The dirt road has curved like the map suggested it would. At one point there is a ponselya (Buddhist temple) that has none of the look of places I've seen before. No bo tree I can see. No dagoba I can see. Is this the religious institution of a garrison village?
One. Two. Three possible turns to the left but I haven't counted them as I should have. I go past the third but my google map has shown me that the village road should end here. It doesn't. But the pavement does. Enough of a clue. I turn back and follow the road that dips just past the ponselya. Soon the Magul Pokuna tank is in sight.
My guess is that this tank is not ancient. Electrical pylons (seen elsewhere I guess but here they're too much in evidence) provide a backdrop. There is a woman bathing in the spillway that somehow doesn't have the flavor of a spillway, which is usually accompanied by gorgeous natural pools and eddies and the reflections of trees (though this is not necessarily the case in the East). The bund is shaped kind of randomly-more an engineered straight line than a sculpted curve. Water hyacinths abound but few trees. The one sluice (again! Only one sluice!) juts into the water in a way I haven't seen.
I see the main road not far off and I'm more than happy to follow this unpaved road to get to it. I'm burning with the sun and more significantly, I'm burning with the thought of where I've been and what I've witnessed.
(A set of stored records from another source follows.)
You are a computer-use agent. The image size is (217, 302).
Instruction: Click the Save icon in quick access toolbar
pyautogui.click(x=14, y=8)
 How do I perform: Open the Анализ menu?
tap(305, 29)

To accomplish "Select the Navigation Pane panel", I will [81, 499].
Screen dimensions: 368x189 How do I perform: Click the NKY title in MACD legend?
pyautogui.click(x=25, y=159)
To any eye it looks like a rural landscape. To my intuitive approach this place looks like a war zone in slow motion. It is a hateful thing to perceive. So are the bleak resettlement villages, half inhabited of that much, that line the road.
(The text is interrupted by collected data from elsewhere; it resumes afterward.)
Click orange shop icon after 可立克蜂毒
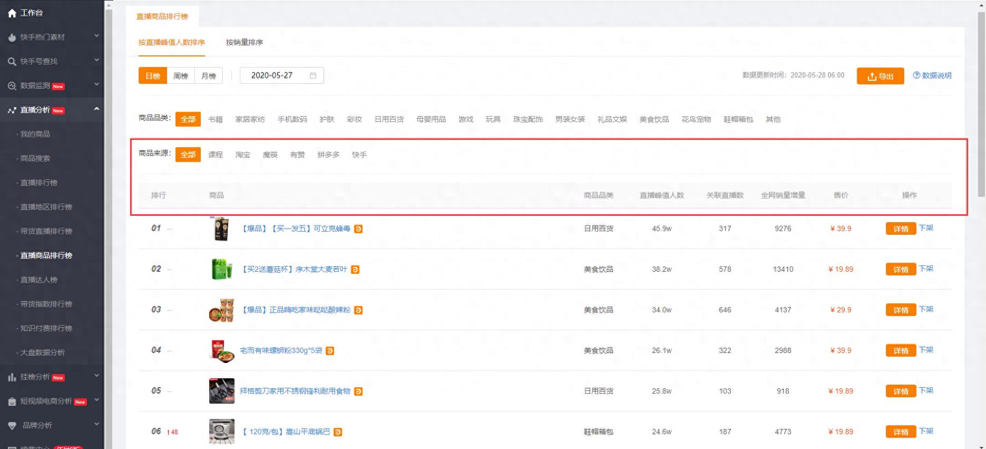This screenshot has height=449, width=986. point(358,229)
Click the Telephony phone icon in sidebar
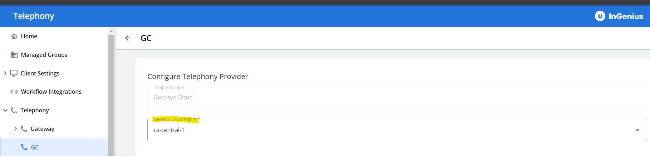650x157 pixels. coord(14,110)
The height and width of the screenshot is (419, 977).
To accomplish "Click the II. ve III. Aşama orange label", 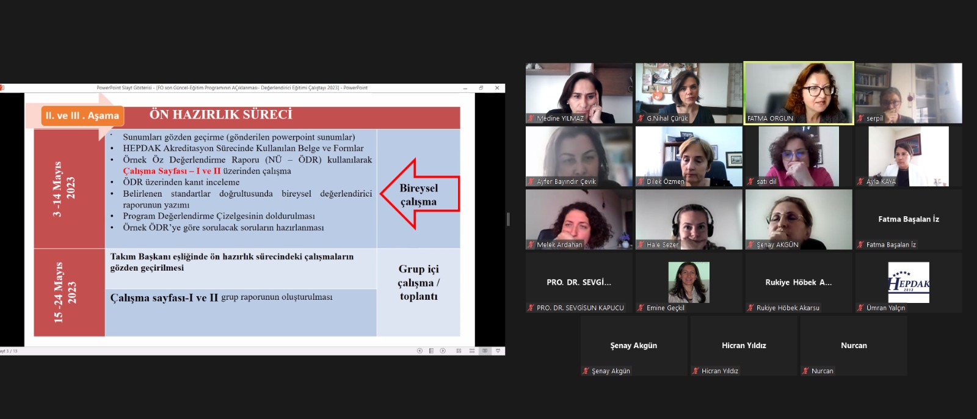I will [82, 115].
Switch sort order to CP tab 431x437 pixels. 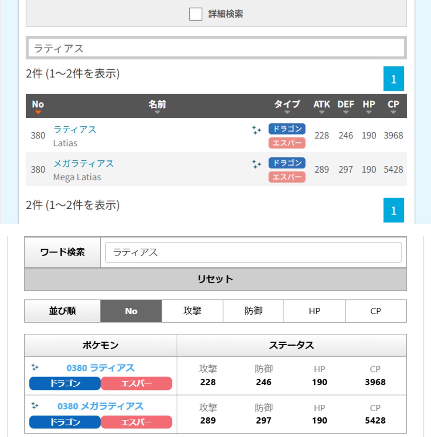[x=375, y=311]
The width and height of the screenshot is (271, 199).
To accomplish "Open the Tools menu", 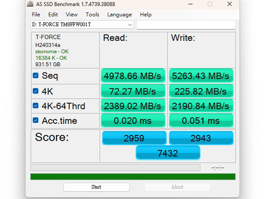I will tap(92, 15).
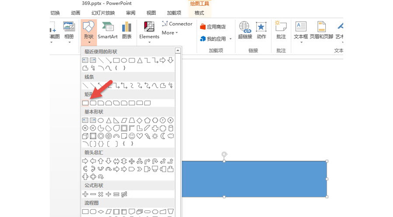
Task: Click the 动作 action star icon
Action: [261, 31]
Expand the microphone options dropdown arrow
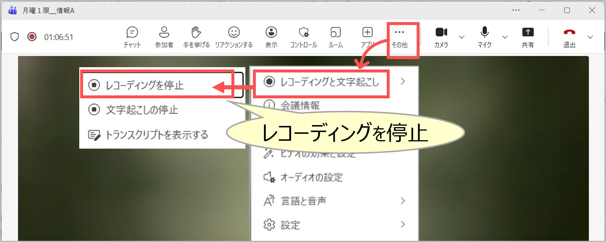 click(505, 37)
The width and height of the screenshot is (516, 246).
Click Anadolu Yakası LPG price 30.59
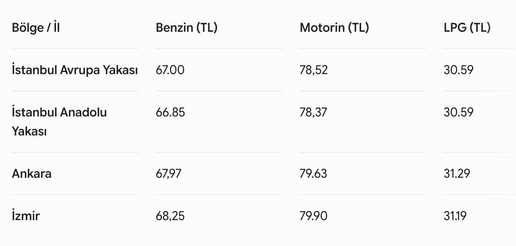pos(459,112)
At the main road a bus passes me almost immediately. Another one that I flag down passes, lets a woman off, and drives off as I run toward it. This part of the road is treeless. It is 1:30 PM. I walk west toward Welikanda but I don't want to trudge all the way there in the sun. It's a mile or two west and I'll be facing the sun all the way. Besides. Buses are frequent.
Those frequent buses don't show and I'm lured to the kade across the road. They sell me a water bottle for ten rupees above the printed cost. Their karma. The old man points to my pocket and says "pen." I take it out and he grabs and says "thank you." I don't like where I am or the people I'm with.
I catch a bus barely hanging off the back stairs it's so crowded but that ends soon. I get a window seat and I witness the expanse of scrub forest, some of it planted with eucalyptus, that separates the Tamil east from Sinhala Welikanda. Some poor looking Muslim communities between act as a kind of buffer, along with the military garrisons.
My reward for studying intangibles in the landscape has been rewarded with the tangible evidence for ongoing ethnic conflict. I am sunburnt and dehydrated and a bit saddened. I think of Thavarajah and his laser focus on the truth. I think of my new friends here and how they left in 1983. I think of my people and what they experienced in 1938.
Anyway I'm thankful to get back to the oasis of Batticaloa.
Insightful and invigorating.You need plenty of water on such trips.Keep exploring and the conundrum of remote tank associated villages will unravel.